Automobile coating system consists of a metallic underlayer followed by a phosphate coating and, lastly, multilayer organic coating. In this work, the effect of the underlying metallic coatings, namely, a Mg-Al-Zn alloy coating (Magizinc [MZ]) and a conventional galvanized Zn coating on the phosphate coatings formed thereon, and its corrosion performance was investigated. The corrosion resistance offered by the phosphate coating formed on the MZ coating was higher than the phosphate coating on the galvanized Zn coating (a reference coating used in the study) in NaCl solution, as revealed by potentiodynamic polarization, electrochemical impedance spectroscopy, and salt-fog tests. In-depth characterization of the phosphate coatings was performed using scanning electron microscopy and glow discharge optical emission spectroscopy.
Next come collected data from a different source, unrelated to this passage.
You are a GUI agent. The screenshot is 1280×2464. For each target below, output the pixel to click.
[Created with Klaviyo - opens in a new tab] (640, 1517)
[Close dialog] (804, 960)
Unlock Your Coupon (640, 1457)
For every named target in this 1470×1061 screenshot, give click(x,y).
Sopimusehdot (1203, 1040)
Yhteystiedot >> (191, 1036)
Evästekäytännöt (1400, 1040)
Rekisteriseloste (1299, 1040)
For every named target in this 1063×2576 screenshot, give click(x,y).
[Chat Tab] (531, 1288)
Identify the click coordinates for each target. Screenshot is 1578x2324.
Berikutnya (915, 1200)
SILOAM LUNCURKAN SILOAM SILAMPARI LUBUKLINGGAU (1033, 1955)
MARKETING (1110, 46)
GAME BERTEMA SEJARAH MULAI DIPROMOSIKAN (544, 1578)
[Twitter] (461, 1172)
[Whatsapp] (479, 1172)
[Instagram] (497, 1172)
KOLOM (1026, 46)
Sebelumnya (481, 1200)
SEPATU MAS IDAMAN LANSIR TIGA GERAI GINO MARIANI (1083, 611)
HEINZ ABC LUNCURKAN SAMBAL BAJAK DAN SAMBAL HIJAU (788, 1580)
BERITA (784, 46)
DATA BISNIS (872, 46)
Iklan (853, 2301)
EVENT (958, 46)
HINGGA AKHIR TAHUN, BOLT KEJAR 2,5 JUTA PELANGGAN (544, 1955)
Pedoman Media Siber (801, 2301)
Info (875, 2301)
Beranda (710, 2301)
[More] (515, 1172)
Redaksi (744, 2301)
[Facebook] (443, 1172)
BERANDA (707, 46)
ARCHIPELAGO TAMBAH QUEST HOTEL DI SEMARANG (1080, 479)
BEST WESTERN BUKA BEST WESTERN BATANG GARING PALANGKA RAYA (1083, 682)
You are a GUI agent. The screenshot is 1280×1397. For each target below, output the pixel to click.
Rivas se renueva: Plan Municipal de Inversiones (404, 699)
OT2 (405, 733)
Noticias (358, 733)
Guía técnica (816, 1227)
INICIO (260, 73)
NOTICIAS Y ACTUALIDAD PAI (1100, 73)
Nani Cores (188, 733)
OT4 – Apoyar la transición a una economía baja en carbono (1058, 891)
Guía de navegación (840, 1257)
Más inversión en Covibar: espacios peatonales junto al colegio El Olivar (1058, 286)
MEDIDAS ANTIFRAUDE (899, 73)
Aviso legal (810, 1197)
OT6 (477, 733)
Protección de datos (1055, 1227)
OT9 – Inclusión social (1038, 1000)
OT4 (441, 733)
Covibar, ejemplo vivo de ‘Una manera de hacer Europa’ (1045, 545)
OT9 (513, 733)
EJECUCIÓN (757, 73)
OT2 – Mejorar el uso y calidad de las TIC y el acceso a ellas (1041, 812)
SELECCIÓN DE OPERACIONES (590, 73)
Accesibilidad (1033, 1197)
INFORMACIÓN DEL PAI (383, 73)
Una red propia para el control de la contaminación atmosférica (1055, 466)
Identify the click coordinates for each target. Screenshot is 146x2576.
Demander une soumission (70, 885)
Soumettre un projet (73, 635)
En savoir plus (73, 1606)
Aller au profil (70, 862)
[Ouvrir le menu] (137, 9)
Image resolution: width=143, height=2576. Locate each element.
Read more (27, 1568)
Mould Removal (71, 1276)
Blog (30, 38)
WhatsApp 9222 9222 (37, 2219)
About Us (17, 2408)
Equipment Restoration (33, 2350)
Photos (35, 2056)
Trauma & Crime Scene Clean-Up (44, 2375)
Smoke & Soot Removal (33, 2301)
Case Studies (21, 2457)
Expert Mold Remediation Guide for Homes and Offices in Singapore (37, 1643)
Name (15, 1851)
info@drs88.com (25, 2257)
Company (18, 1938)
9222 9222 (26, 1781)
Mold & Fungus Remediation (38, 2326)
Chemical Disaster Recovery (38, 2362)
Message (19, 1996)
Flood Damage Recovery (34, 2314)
It was revealed that the phosphate crystals formed on the MZ coating were more fine-grained, compact, and crack-free as compared to that formed on the galvanized coating and contained Mg aiding 4 to 10 times increase in the corrosion resistance as determined by the electrochemical studies. However, it only improved marginally against the appearance of red rust in a salt-fog test over the unphosphated MZ coating. The phosphate coating on MZ marginally improved the adhesion of an epoxy primer coating applied on the phosphated MZ coating and significantly (>3.5 times longer exposure) retarded the deterioration of the epoxy primer coating in the salt-fog environment in comparison with the similar studies performed on the phosphated conventional galvanized zinc coating. Notably, phosphating the MZ coating caused a 10 times reduction in the H pickup compared to that in the galvanized coating under identical phosphating conditions, suggesting the former coating lowered the propensity for hydrogen embrittlement in the steel.